● **Given passage**:
- Opening Delimiter -

Internal links: Trains the engine on internal relationships to content within a website or domain and adds additional relationship context.

External links: Trains a search engine about external relationships from other trusted websites, which in turn imparts a level of trust to the website for results generation.

Schema: Trains a search engine to understand a further level of semantics.

All of these areas above can be noted or discarded by the engines, but they are still being trained nonetheless.

If non-relevant techniques are being utilized, whether in linking, content, relevancy or other elements, then the search engine is still being trained – either knowingly or unknowingly by the website or asset owner.

However, their offering meets the threshold of the feared spam label, which can diminish results from “less than desirable” to outright invisibility. It is an undesirable training threshold that should be primarily avoided. 

The pain for your content visibility in unintended spam training becomes a matter of degree – from the annoying “catching a cold,” as ex-Googler Matt Cutts described it, to “never going to perform as well as other websites,” to an outright ban, poisoning a domain to a permanent digital death, as far as the engine is concerned.

Dig deeper: LLM optimization: Can you influence generative AI outputs?

Training a search engine: If a tree falls in the forest with no human to perceive it, does it make a sound? 

In my 30 years of experience in search, both as a user and in my job, I have never seen a top result – in even a low-competitive environment – that existed in a vacuum, devoid of any type of content or linguistic training or lacking an external trusted link of some kind. 

Show me one example of this, and I will then be able to explain to you definitively whether or not a tree falling in a forest, devoid of human perception, actually makes a sound. 

Whether these training concepts are intended or unintended, the generative results are – and have always been – a result of training the search engine. 

The limitations of ‘search engine training’ as an industry term

While the term “search engine training” is a more linguistically accurate representation of what is done in this process in the context of generative AI, it does have its obvious limitations. 

In short, it could be easily confused with some other type of educational training, even though that perception would also be linguistically inaccurate. 

“Training” for a search engine is too broad and meaningless in the context of its potential educational component. 

I’m not here to try to recoin the phrase, but rather point out a single word that will help you help others better understand what is needed for success and to have better expectations for what that type of success entails.

- Closing Delimiter -

● **Activities**:
1: Answer each question from the passage on search engine training.
(a) What does schema train a search engine to understand?
(b) Who described one degree of spam-related harm as "catching a cold"?
(c) How many years of experience in search does the writer report?
2: The passage on search engine training opens by naming several areas, each of which trains a search engine in some way. List every one of these areas.

● **Provided information**:
- Opening Delimiter -

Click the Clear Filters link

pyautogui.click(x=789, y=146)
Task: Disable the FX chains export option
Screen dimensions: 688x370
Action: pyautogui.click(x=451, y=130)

- Closing Delimiter -

● **Expected outputs**:
1:
(a) A further level of semantics.
(b) Ex-Googler Matt Cutts.
(c) 30 years.

2:
- Internal links
- External links
- Schema